Knockoffs for Finding Variables with Statistical Guarantees/Challenges in High-Dimensional Variable Selection
Harvard Statistics Using Knockoffs to Find Important Variables with Statistical Guarantees
Abstract: Despite the significant recent progress in high-dimensional variable selection (reviewed in the primer), it remains unclear how to powerfully select important variables while controlling the fraction of false discoveries, even in simple models like logistic regression, not to mention general high-dimensional nonlinear models. To address this practical problem, we propose a new framework of model-X knockoffs, which acts as a wrapper around any (arbitrarily complex, e.g., drawn from machine learning) measure of variable importance and identifies important variables while exactly controlling the false discovery rate. Our method relies only on a model for the explanatory variables X, and in fact makes no assumptions at all about the response variable's distribution. To our knowledge, no other procedure solves the FDR-controlled variable selection problem in such generality, but in the restricted settings where competitors exist we demonstrate the superior power of knockoffs through simulations. We also demonstrate model-X knockoffs on GWAS data from a case-control study of Crohn’s disease in the United Kingdom, making twice as many discoveries as the original analysis of the same data.
Wenshuo Wang
Harvard Statistics Primer: Challenges in High-Dimensional Variable Selection
Abstract: Identifying relevant features to explain a response variable has always been an important problem in many areas of science.
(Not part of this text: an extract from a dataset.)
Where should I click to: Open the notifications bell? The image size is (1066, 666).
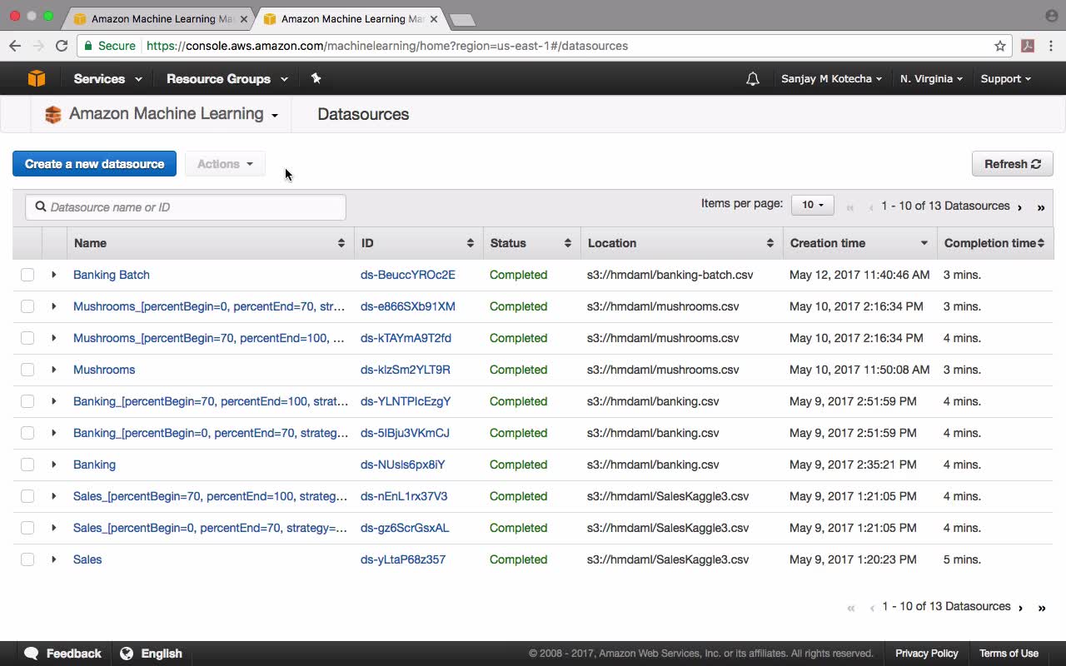[x=752, y=79]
As data sets become more complex, the number of candidate features is quickly growing and very often even exceeds the number of observations we can afford to collect. This brings huge challenges for statisticians and scientists, as traditional variable selection methods fail in these cases. This talk reviews these challenges and existing statistical methods to address them. We will discuss the advantages and disadvantages of those methods, ultimately motivating the novel approach presented in the main talk.